What am I?

Avatar of Yancy Micel Alegre-Pacheco
Opinion Column

Born and raised in the Bay Area, this environment is all I really know. I’ve never experienced somewhere outside of California consciously; I was only a child when I went to visit Honduras to see family. My father is an Oakland native, second generation, and my mother makes our (my siblings and I) generation the first. I was always aware that there were differences between people, but it wasn’t until I was around 11 years old that I realized people judge me based on how I look rather than how I present myself. I lived in blissful ignorance.

I’d ask my parents what I am and they give me one word: American.

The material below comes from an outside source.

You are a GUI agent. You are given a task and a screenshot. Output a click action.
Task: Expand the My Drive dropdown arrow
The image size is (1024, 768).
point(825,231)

Yet I don’t feel like an American sometimes. I know I legally am one, and oftentimes I’m proud of myself for not being British, but in my bones I feel as though I don’t necessarily fit the stereotype.

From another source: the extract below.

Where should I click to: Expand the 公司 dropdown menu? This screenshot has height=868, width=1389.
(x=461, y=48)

The other day, someone asked me where I was from. I was sitting at a bar with my aunt and sister, drinking some of the smoothest hot chocolate I could have ever imagined. It was raining outside and we initially entered with the intent of fleeing from the wetness of San Francisco, as well as to get some of their famous Carrot Cake. The question was innocent enough, and oddly enough he was also the owner of the bar. I answered “Here, San Francisco!” An awkward pause ensued for about 5 seconds before he asked where I’m from “culturally.” Being mixed, I answered in a series of percentages, I said something along the lines of, “I’m half Honduran and half Filipino” and the night continued. The thing that left a mark on me was the way he asked. He was a sweet older gentleman, and towards the end of the evening he gave us free t-shirts.

Something I always keep is a checklist of is how people ask me my ethnicity. Most of the time people ask me if I’m Mexican, and I simply respond with a “No, I’m Honduran,” and the following question or statement is something in the fashion of “Where is that?” or “Oh okay yeah!” I know that in reality they don’t really care enough to actually want to see it be pointed out on a map, they just wanted to see if their guess of my ethnicity is in the ballpark of what I actually am.

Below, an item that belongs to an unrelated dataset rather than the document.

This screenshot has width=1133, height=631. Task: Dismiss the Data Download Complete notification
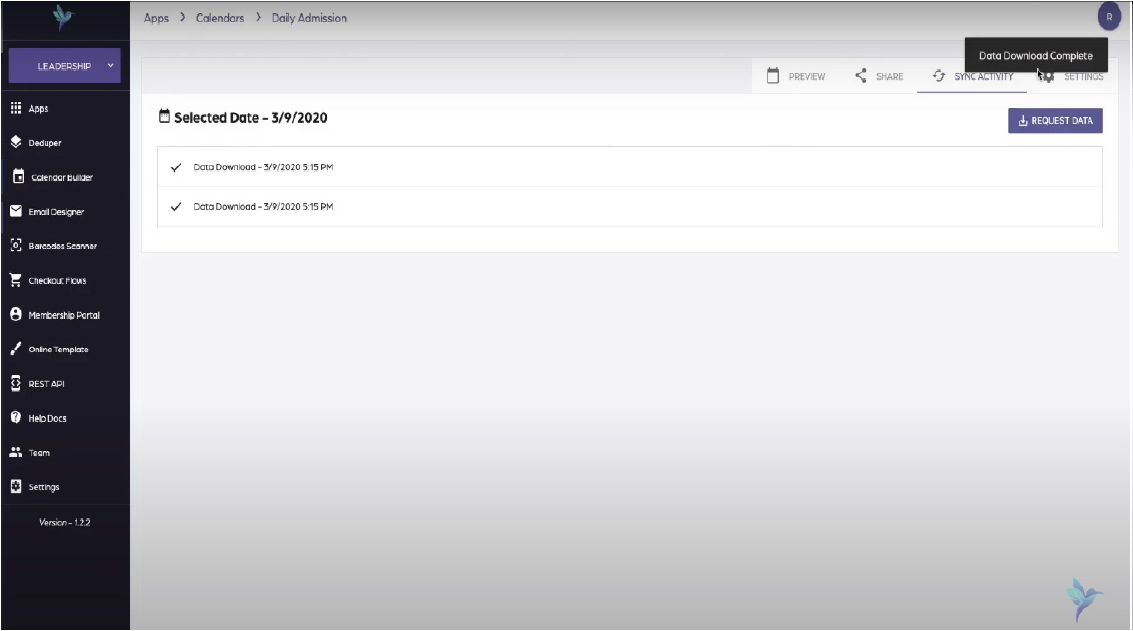(x=1037, y=55)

I’m also Filipino, but I don’t think I’ve ever been recognized as one. I don’t have any defining features that would make me stand out as a Filipina. I, as my cousins and sister put it, am “the most mixed” because I guess I don’t have any striking Honduran features either. I don’t have the nose bridge on my mom’s side, and I don’t have the non-existent nose bridge that my dad’s side has, I have a mixed nose. The only way I know I wasn’t switched at birth is because of my mom’s eyebrows that I’ve inherited. But having amazing food at every family event comes at a price, and this is the price I would pay to have the blood that I do.